Il decreto ministeriale voluto dal Governo Rajoy, poiché da un punto di vista legislativo era di un rango minore rispetto al decreto del 2006, consentiva alle Comunità autonome di decidere se conformarsi o meno.

Di fatto, molte regioni come Andalusia, Canarie, Paesi Baschi, Extremadura, Catalogna e la Comunità Valenciana, hanno deciso di non applicarla. Al contrario di Asturie, Murcia e delle città autonome di Melilla e Ceuta.

La firma del decreto ministeriale arriva dopo che Darias, in occasione del 40° Congresso del PSOE del 16 ottobre scorso a Valencia, aveva annunciato che il Governo avrebbe ampliato quanto prima l’applicazione della procreazione assistita nel sistema pubblico.

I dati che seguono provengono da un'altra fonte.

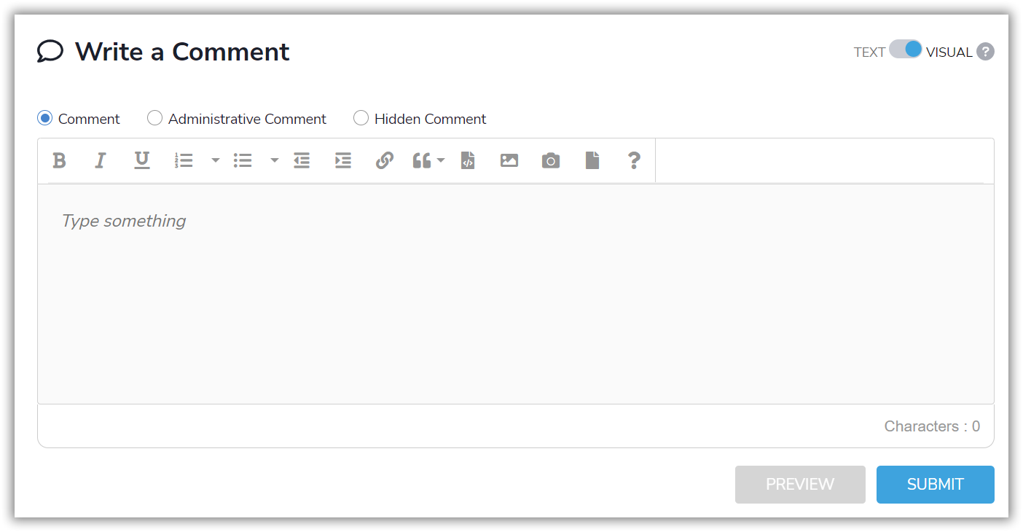
Task: Choose Administrative Comment type
Action: pyautogui.click(x=154, y=117)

Il precedente ministro della Salute, Salvador Illa, aveva già anticipato a febbraio 2020, prima della pandemia, il decreto nel corso della prima riunione della Commissione Salute della camera dei Deputati presentando le linee principali di lavoro del suo governo.

Durante il suo intervento la titolare della Salute ha così ribadito il suo “impegno” e la suadeterminazione” nel “cambiare le cose e andare avanti” e ha avuto l’occasione di ringraziare tutte le persone che “lungamente hanno combattuto senza arrendersi” per raggiungere questo traguardo “costato tempo e lavoro”. Ha anche ribadito la sua volontà nel “proseguire con il percorso di consolidamento dei diritti in materia di salute pubblica universale, salute mentale, lotta alla discriminazione per HIV, sospensione delle cure, aborto libero e sicuro e affinché le persone trans smettano di essere considerate malate”.

La ministra ha terminato il suo intervento dichiarando un sentimento di “orgoglio nazionale” di fronte alla costruzione di una Spagna “solidale, responsabile, degna, che offre protezione e tolleranza”. Uge Sangil ha celebrato nel suo intervento l’alleanza del movimento LGBTI, delle organizzazioni femministe, delle organizzazioni giovanili e delle autorità pubbliche sul tema e, guardando al futuro, ha affermato che questo sarà “il primo di altri diritti che vedremo riconosciuti quest’anno”, facendo riferimento alla “legge trans”.

Anche l’attivista transgender Carla Antonelli ha partecipato alla cerimonia con un video registrato in cui ha parlato di “traguardo storico” dal momento che “come donna transgender e democratica, resistente e resiliente al fascismo in tutte le sue forme, credo che ogni momento sia quello giusto per celebrare la diversità”.